**Your task**
Copy exactly the line containing "The height and" and all the lines that follow it to the end of the records, minus the pictures.

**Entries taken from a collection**
◇ ◇ ◇ ◇

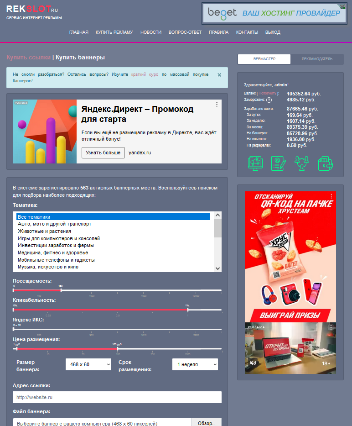The width and height of the screenshot is (352, 426).
Task: Open the Купить рекламу menu item
Action: [114, 32]
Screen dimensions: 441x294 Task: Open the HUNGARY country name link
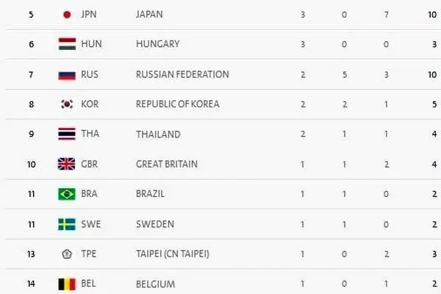(158, 44)
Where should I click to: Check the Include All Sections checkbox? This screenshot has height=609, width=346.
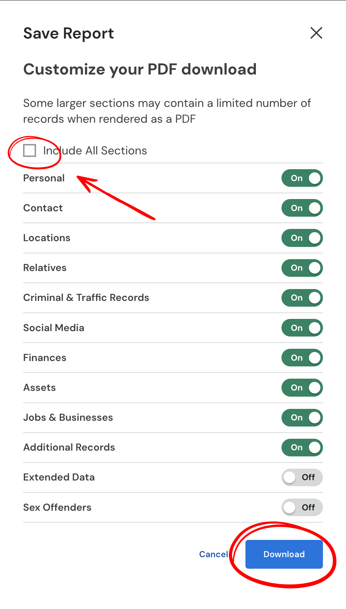[30, 150]
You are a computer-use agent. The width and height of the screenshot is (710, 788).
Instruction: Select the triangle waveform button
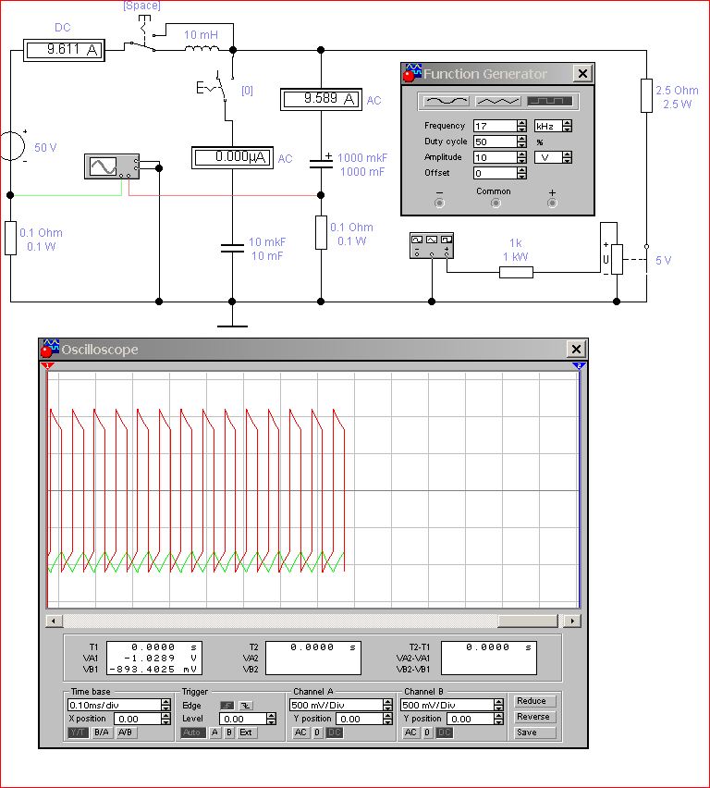pos(497,101)
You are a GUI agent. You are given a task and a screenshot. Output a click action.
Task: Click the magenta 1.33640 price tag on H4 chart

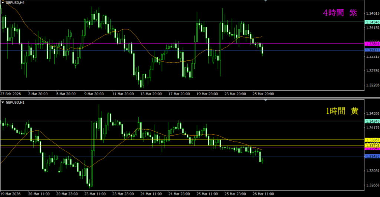[x=372, y=44]
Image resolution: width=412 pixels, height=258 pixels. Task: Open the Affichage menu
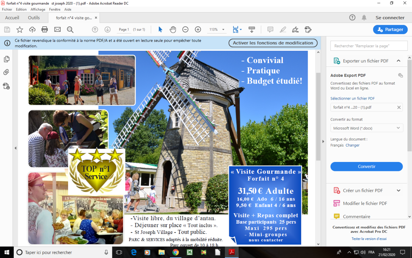[38, 10]
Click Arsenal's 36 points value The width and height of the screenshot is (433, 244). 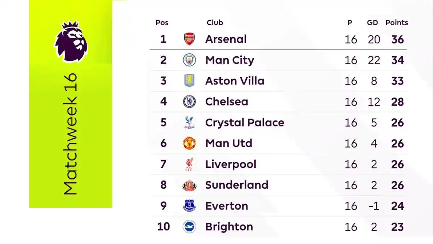point(397,39)
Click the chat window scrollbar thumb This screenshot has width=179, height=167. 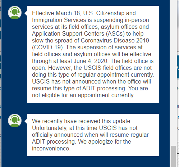[x=173, y=156]
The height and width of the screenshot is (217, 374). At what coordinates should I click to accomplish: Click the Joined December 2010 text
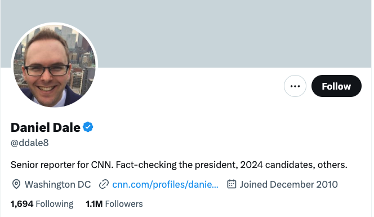click(x=288, y=184)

◇ ◇ ◇ ◇

**Answer to this problem**
The height and width of the screenshot is (217, 374). At what coordinates should I click to accomplish: Click the Joined December 2010 text
click(x=288, y=184)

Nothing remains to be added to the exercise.